Later that month, Lee published her first first-author article, “Social Status and Adolescent Physical Activity: Expanding the Insurance Hypothesis to Incorporate Energy Expenditure” in The American Journal for Lifestyle Medicine.

This year, she received one of three professional development awards at the 2019 ICHP-Pediatrics Research Day on Feb. 7. The $500 stipends and trophies are given to students with the strongest research presentations.

Lee also received an invitation to be a symposium speaker at the 2019 ObesityWeek conference, where she will give a 30-minute presentation in November.

Lee’s faculty mentor, Michelle Cardel, Ph.D., R.D. , M.S., said, “I have been going to this conference for the last 13 years, and I have never seen a Ph.D. student be invited to speak at a symposium. It is a reflection of all the hard work Alex has put in and the support she has received during her time at HOBI.”

ObesityWeek’s mission is to unite “world-renowned experts in obesity to share innovation and breakthroughs in science unmatched around the globe.” The annual conference, hosted by The Obesity Society and The American Society for Metabolic and Bariatric Surgery, bills itself as “the largest obesity-focused conference in the world.”

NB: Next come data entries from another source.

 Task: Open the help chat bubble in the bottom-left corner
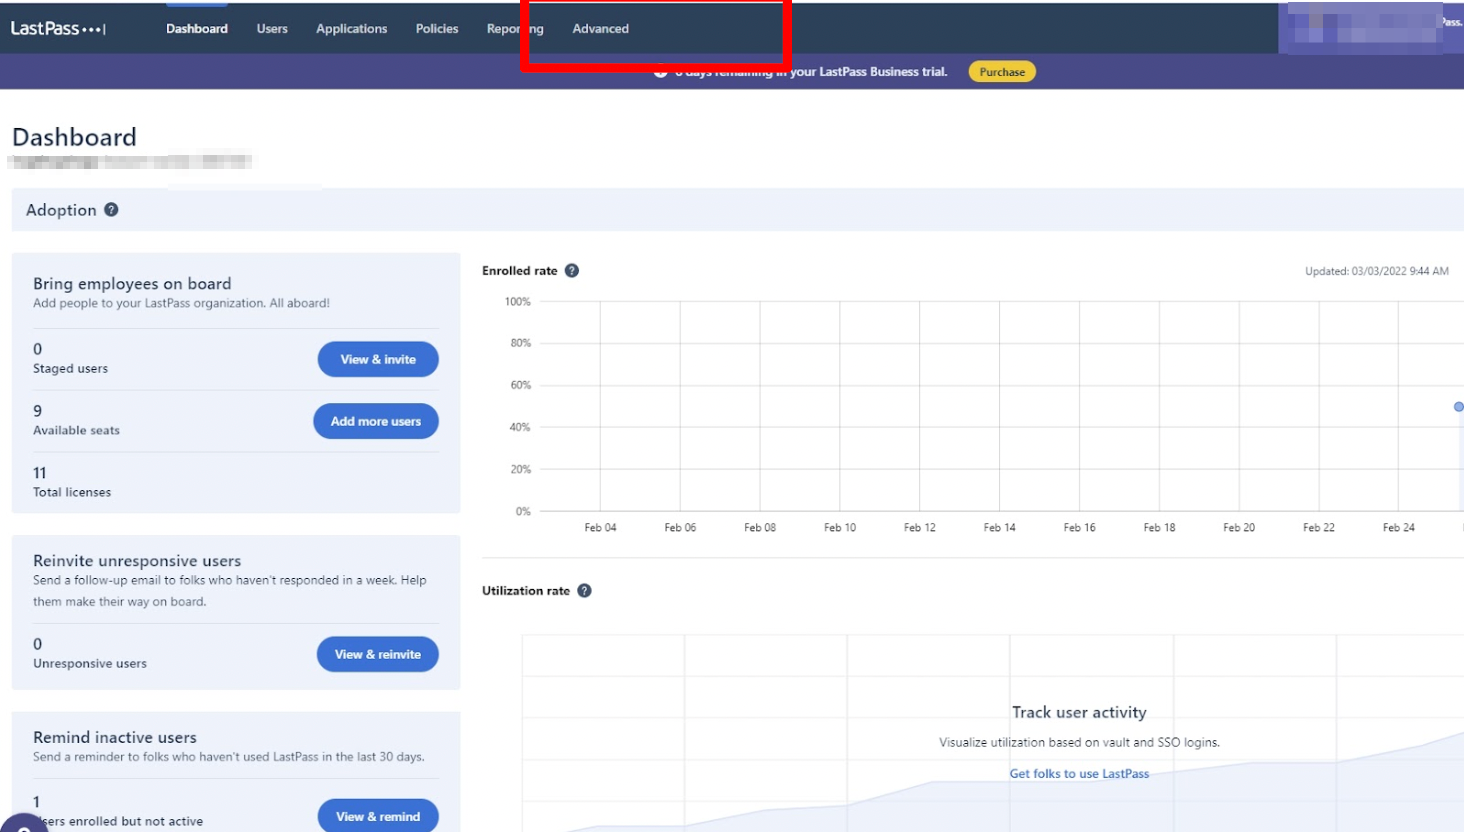click(22, 823)
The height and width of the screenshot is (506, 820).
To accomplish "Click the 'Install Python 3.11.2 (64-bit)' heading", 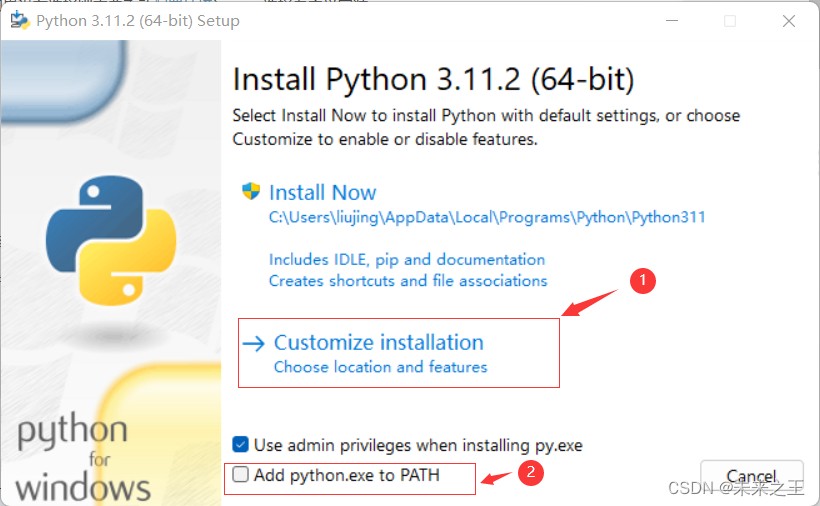I will (x=433, y=79).
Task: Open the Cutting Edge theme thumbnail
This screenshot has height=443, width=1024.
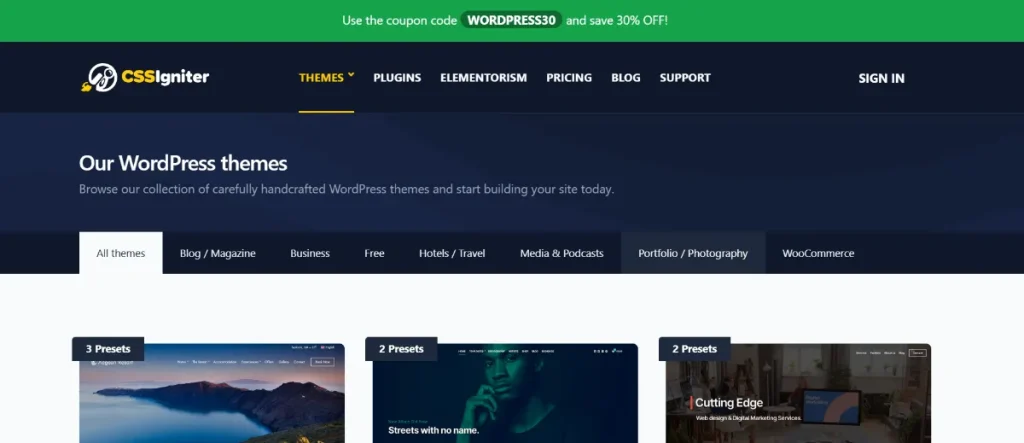Action: pyautogui.click(x=798, y=393)
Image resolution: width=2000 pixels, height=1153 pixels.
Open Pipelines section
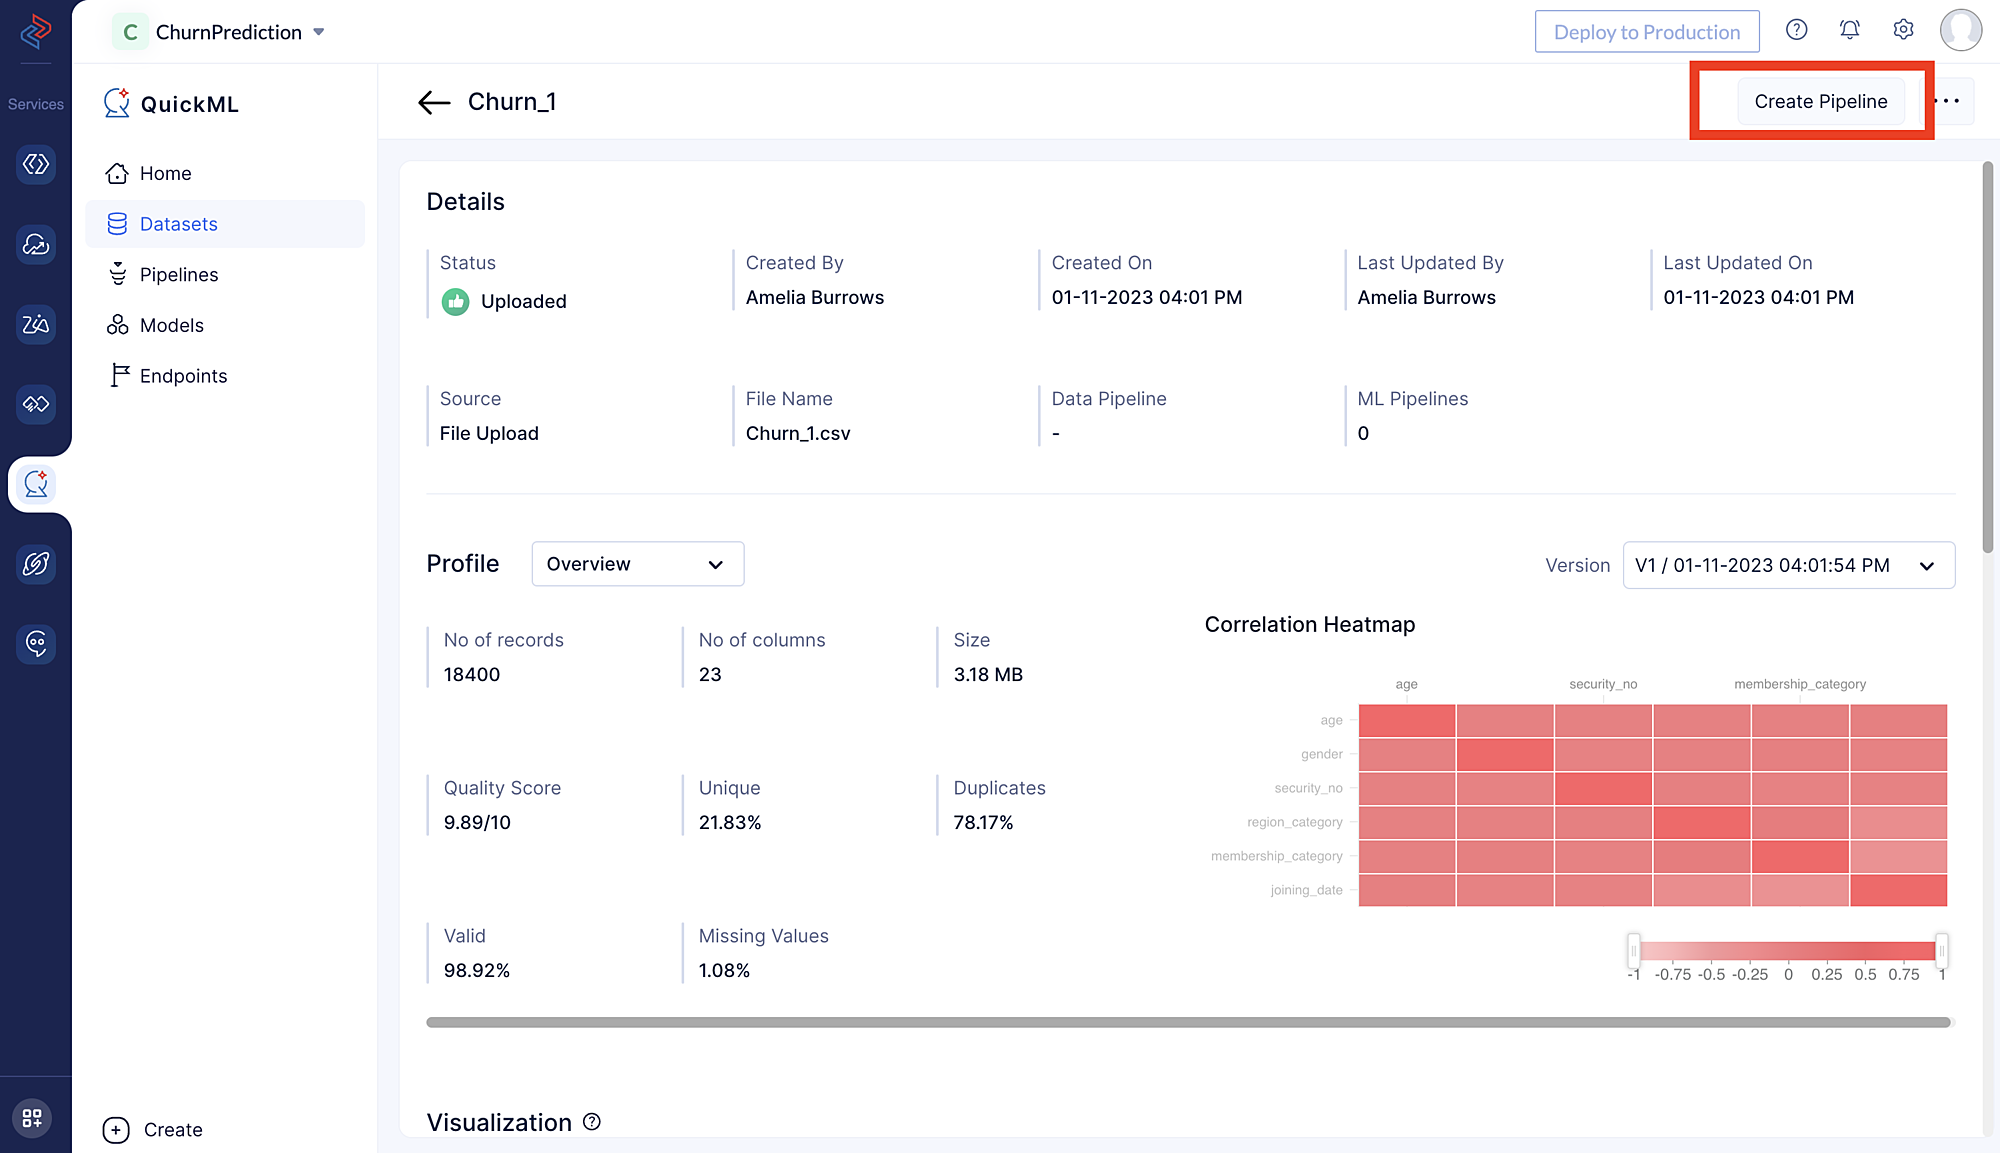[x=179, y=273]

At the 2018 ObesityWeek conference, the society awarded Lee with a Poster of Excellence in its health services research section. She was one of three recipients in this category, which is open to all researchers.

The society also chose Lee to give an oral presentation of the article she co-authored: “Patients’ Experiences with Received Health Care Services in Individuals with Overweight and Obesity.”

The article analyzes how obesity might impact a patient’s access to quality care. However, the results showed that body mass index is not linked with patients’ reported experiences within health-care environments.

Additionally, as one of 12 early-career members with top-scoring abstracts, Lee was invited participate in a “Lightning Talk” competition. During the competition, members had three minutes to present their research findings, using only one slide.

Lee aims to combat the pervasiveness of childhood obesity through research that sheds light on successful preventive methods and interventions to be used in health-care and educational environments.

Her article, “Social Status and Adolescent Physical Activity: Expanding the Insurance Hypothesis to Incorporate Energy Expenditure,” considers the relationship between adolescent social status and physical activity.

Compared to youth from educated, high-income families, children in lowest-income families are at higher risk of developing obesity and adverse health conditions, according to the article.

Most research focuses on how environmental determinants (infrastructure, policy and social relationships) impact the relationship between an adolescent’s social status and physical activity. However, Lee and Cardel’s review paper explores the possibility of a biological mechanism at work.

“We think there might be something happening within the biology that’s increasing adolescents’ energy intake, decreasing their energy expenditure, or both,” she said. “Any of those could lead to positive energy balance over time, which will lead to obesity.”

Having a better understanding of how social status affects physical activity—particularly in underserved populations—could help improve clinical health interventions and public health campaigns, she said.

“This is an area of need that we must start looking into, and that’s what Dr. Cardel and I are working on in these studies,” Lee said. “We’re looking into this new way of thinking about the different mechanisms that could underlie the development of obesity.”